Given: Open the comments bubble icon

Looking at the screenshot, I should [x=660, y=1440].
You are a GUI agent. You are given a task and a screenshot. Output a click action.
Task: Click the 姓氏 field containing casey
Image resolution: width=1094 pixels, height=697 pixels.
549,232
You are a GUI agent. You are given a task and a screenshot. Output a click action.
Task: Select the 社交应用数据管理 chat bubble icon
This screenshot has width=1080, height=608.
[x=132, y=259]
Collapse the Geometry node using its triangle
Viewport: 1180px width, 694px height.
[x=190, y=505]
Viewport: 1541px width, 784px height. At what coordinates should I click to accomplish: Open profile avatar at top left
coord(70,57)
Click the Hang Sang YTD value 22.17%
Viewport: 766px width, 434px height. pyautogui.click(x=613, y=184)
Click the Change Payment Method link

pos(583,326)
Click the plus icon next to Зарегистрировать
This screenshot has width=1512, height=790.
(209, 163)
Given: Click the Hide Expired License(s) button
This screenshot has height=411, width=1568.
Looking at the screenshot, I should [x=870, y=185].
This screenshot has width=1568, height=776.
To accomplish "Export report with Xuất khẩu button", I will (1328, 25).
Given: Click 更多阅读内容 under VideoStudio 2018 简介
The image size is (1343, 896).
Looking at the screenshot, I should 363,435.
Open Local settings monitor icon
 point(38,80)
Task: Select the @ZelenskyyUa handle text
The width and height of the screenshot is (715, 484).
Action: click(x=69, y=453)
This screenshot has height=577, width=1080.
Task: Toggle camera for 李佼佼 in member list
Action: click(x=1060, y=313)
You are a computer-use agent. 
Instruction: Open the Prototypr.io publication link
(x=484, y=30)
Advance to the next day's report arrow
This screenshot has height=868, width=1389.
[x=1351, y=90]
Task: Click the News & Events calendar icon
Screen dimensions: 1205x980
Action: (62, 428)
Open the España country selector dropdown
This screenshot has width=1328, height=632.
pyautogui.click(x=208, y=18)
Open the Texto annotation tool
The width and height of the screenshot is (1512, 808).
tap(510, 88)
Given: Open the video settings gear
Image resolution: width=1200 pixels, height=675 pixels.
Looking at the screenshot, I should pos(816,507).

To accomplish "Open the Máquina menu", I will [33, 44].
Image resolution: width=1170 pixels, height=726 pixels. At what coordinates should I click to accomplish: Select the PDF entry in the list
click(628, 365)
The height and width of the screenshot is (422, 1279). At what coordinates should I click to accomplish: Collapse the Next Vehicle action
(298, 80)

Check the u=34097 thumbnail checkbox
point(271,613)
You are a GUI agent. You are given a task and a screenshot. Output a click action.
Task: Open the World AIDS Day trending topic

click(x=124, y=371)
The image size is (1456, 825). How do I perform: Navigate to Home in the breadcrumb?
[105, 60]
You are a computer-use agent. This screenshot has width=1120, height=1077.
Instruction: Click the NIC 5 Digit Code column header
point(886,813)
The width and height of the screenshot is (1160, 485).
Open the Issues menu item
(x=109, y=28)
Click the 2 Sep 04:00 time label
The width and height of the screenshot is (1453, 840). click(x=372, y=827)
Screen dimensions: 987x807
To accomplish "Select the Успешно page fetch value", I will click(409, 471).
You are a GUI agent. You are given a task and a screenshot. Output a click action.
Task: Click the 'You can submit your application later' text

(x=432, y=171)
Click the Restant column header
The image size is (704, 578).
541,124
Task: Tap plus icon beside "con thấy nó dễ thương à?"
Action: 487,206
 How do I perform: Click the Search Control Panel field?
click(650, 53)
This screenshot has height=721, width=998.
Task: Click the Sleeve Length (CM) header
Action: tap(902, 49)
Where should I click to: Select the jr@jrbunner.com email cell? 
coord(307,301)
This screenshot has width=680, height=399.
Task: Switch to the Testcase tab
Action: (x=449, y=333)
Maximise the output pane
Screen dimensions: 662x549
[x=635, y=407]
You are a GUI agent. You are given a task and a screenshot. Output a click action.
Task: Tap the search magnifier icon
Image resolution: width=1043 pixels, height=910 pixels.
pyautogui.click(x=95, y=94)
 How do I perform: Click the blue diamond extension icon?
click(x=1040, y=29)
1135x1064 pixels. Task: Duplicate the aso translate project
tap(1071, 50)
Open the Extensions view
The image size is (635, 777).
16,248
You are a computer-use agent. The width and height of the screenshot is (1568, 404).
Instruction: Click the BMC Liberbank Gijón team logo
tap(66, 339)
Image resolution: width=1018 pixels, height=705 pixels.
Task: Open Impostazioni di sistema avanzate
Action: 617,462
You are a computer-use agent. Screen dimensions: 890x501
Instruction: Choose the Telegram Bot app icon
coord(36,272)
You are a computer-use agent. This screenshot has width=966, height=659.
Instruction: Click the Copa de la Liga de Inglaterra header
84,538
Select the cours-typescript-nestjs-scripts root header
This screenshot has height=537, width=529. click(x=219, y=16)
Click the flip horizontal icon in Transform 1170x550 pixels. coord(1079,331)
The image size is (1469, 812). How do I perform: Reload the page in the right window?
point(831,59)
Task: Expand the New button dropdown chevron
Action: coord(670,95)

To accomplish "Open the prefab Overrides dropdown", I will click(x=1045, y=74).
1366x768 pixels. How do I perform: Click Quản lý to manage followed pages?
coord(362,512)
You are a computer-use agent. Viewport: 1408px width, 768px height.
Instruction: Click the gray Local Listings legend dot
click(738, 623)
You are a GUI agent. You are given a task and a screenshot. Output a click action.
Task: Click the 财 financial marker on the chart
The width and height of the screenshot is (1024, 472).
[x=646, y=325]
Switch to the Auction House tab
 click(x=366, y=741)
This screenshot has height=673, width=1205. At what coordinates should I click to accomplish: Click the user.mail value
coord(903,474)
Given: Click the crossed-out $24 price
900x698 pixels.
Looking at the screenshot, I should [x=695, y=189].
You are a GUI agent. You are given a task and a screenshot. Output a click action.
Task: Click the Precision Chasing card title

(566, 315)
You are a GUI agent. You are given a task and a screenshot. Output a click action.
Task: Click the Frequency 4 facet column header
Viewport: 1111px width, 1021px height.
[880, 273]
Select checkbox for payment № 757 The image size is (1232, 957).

* * * * * * * * *

| TASK DESCRIPTION |
Copy the part of the material that opens with the line containing "Select the cours-typescript-nestjs-scripts" and closes with the line containing "Action: coord(670,95)", including both of those lines, without changing anything.

| RIGHT ANSWER |
Select the cours-typescript-nestjs-scripts root header
This screenshot has height=537, width=529. click(x=219, y=16)
Click the flip horizontal icon in Transform 1170x550 pixels. coord(1079,331)
The image size is (1469, 812). How do I perform: Reload the page in the right window?
point(831,59)
Task: Expand the New button dropdown chevron
Action: coord(670,95)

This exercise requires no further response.